Assessing uncertainty in an antigenic map

Once you have generated an antigenic map there are several methods to try and assess uncertainty, and different potential sources of uncertainty to consider. The different functions in Racmacs relate to these different sources as follows:

Uncertainty	Method
Geometric uncertainty	`triangulationBlobs()`
Sample variation	`bootstrapBlobs()` with `method = “resample”` or `method = “bayesian”`
Measurement noise and bias	`bootstrapBlobs()` with `method = “noisy”`

This article discusses these sources of error and the corresponding functions to help you decide how best to apply them to your data.

A note on confidence vs actual goodness of fit

With all these methods it is important to consider that we are addressing the degree of uncertainty present in the solution to the map, given the map as a model for your data. This is an important distinction since we are not addressing the question of how well a particular map represents the data, which is covered in other articles. This is analogous to fitting e.g. a straight regression line through some data, the line could be a bad fit to the true patterns in the data, yet you could be very confident that if you really insist on fitting a straight line, you have the best parameters for the slope and intercept. It is like that with these methods, here we are addressing the confidence we have in the parameters of best in our model, not whether the best fit is a good representation.

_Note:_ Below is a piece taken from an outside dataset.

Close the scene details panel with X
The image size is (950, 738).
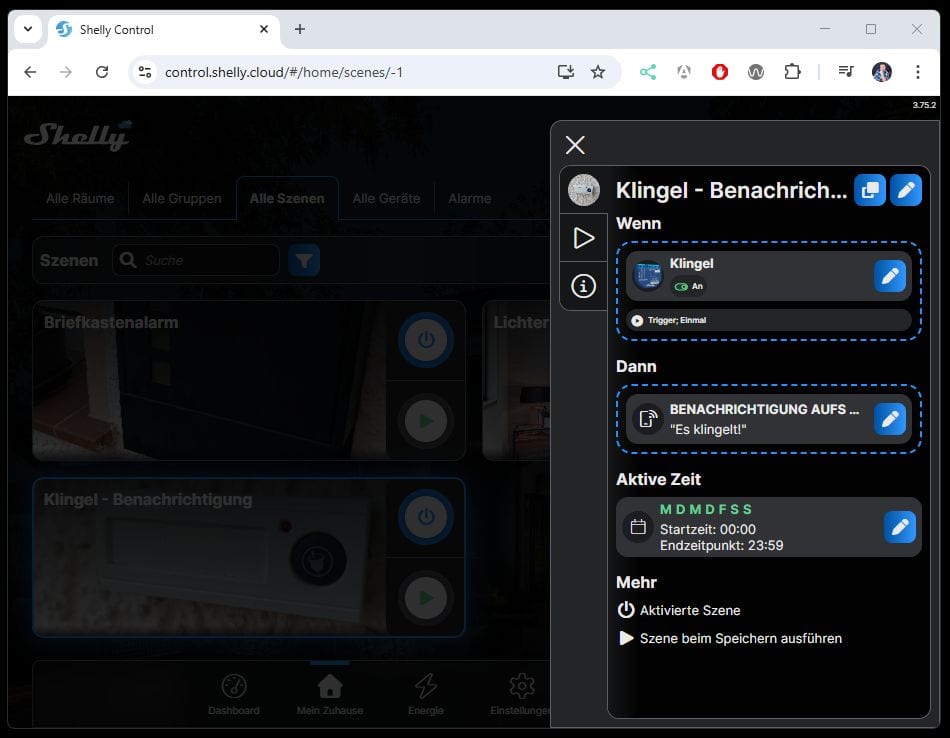pos(575,145)
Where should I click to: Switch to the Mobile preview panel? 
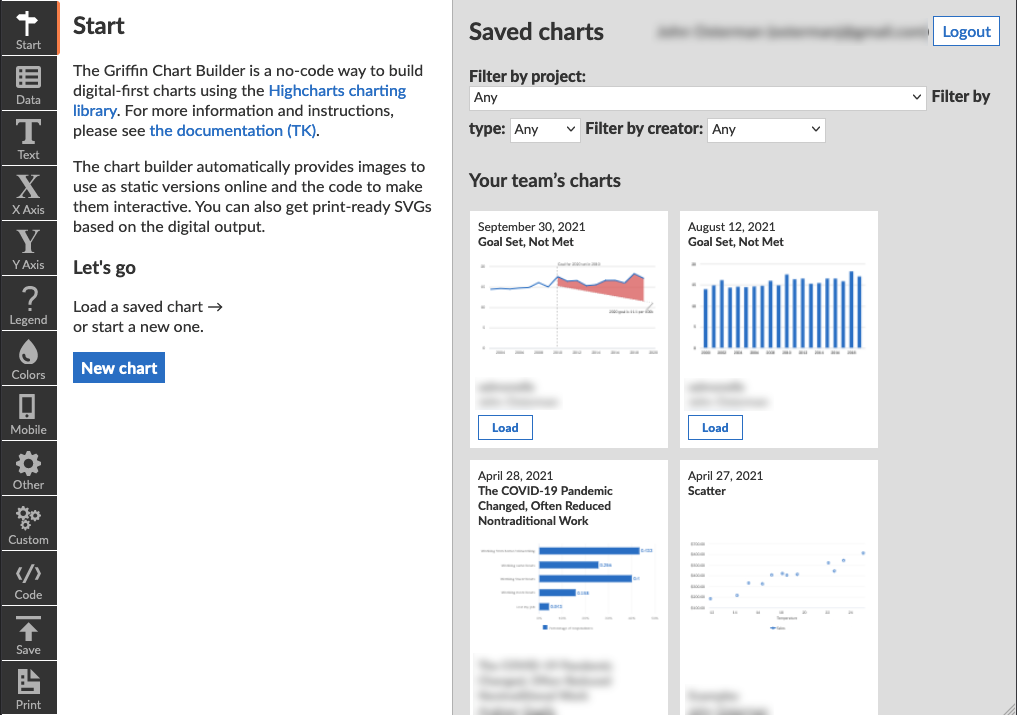click(28, 413)
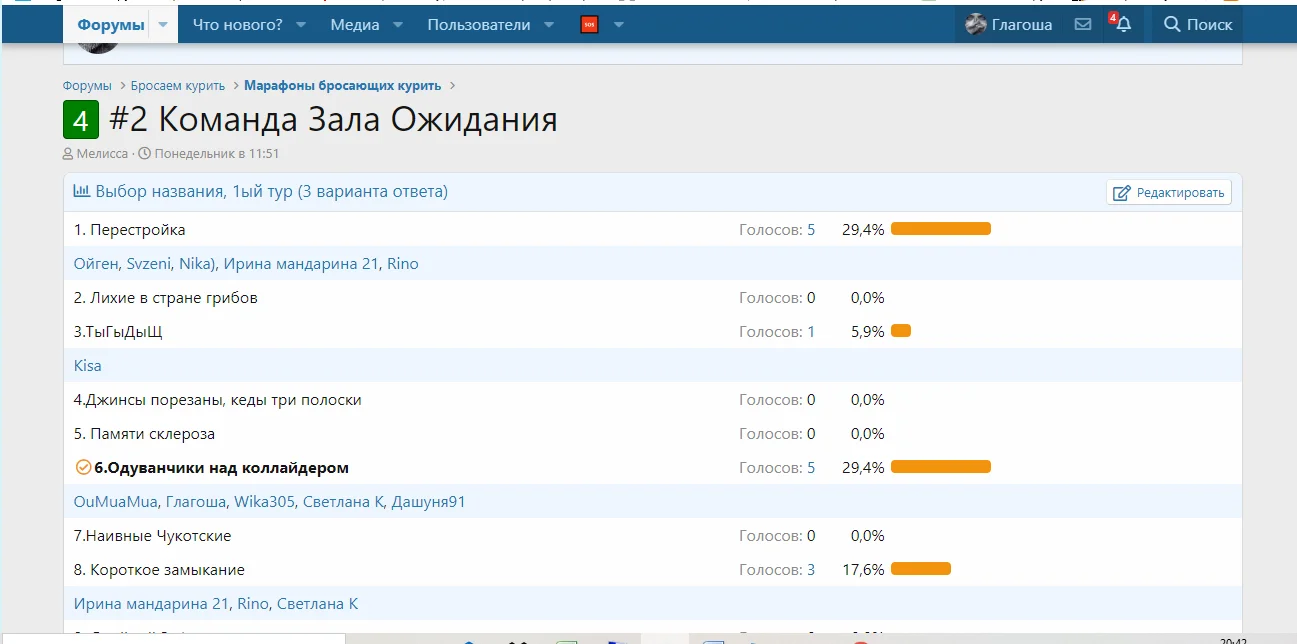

Geometric uncertainty and triangulation blobs

A first source of uncertainty to consider is how constrained or not the point positions are in your map given the information you have. In an extreme case, if you had only a single measurement for an antigen against a single serum, you could calculate an expected distance that the antigen should be from that serum, but you would not have sufficient information to triangulate its position in e.g. 2 dimensional space. In reality of course, the situation is rarely as clear cut as that and, indeed in that particular scenario, Racmacs would exclude that point with a warning that there were an insufficient number of titrations to coordinate it. More commonly, titer information is such that an optimal solution place a point at a particular place on the map, but there is a broader region where the solution is almost as good. This is what the triangulationBlobs() function tries to represent. In particular it takes each point then performs a grid search to see how stress varies for that point in different regions of the space, before drawing a blob to demarcate the region of space where the total stress increase is below a certain threshold. As you can imagine the stress threshold you choose is an important determinant of how big the bob regions will be. A generally sensible default of 1 unit increase of stress is the default but there is no a prior reason for this value and it is the relative size of the blobs that gives the most useful information of how constrained certain point positions are relative to others.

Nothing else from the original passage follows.